Excerpt provided:
· · · · ·
Use when Codex is building or iterating on a web game (HTML/JS) and needs a reliable development + testing loop: implement small changes, run a…
Iterative web game development with Playwright-based testing, screenshot validation, and deterministic time-stepping.
Provides a structured workflow: implement small changes, run automated Playwright tests with controlled input bursts and frame pauses, capture screenshots and text state, then inspect and adjust
Requires window.render_game_to_text() to expose game state as JSON and window.advanceTime(ms) for deterministic frame stepping during automated tests
Includes a Playwright client script that executes action payloads (keyboard, mouse, frame counts) and buffers console errors for debugging
Enforces a test checklist covering movement, interactions, win/lose transitions, collisions, menus, and any request-specific features; screenshots are the source of truth for visual verification
Develop Web Game
Build games in small steps and validate every change. Treat each iteration as: implement → act → pause → observe → adjust.
· · · · ·
Work instructions:
a. In the Develop Web Game description, what is the stated purpose of requiring window.advanceTime(ms)?
b. List every area that the test checklist in the Develop Web Game description covers.

Supplied data:
· · · · ·
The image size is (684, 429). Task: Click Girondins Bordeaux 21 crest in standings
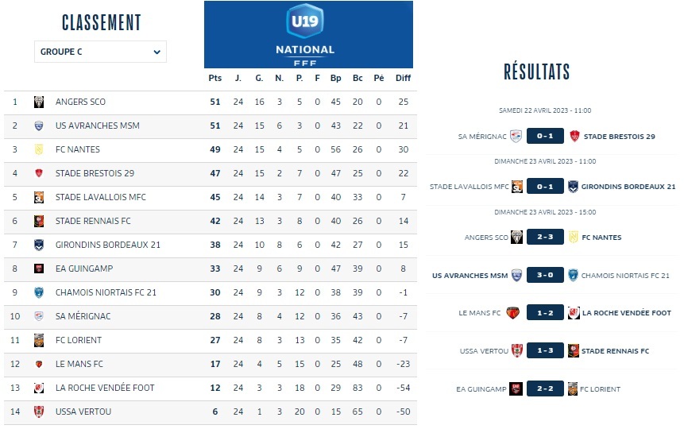[38, 245]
· · · · ·
Results by task:
a. It allows deterministic frame stepping during automated tests.

b.
- Movement
- Interactions
- Win/lose transitions
- Collisions
- Menus
- Any request-specific features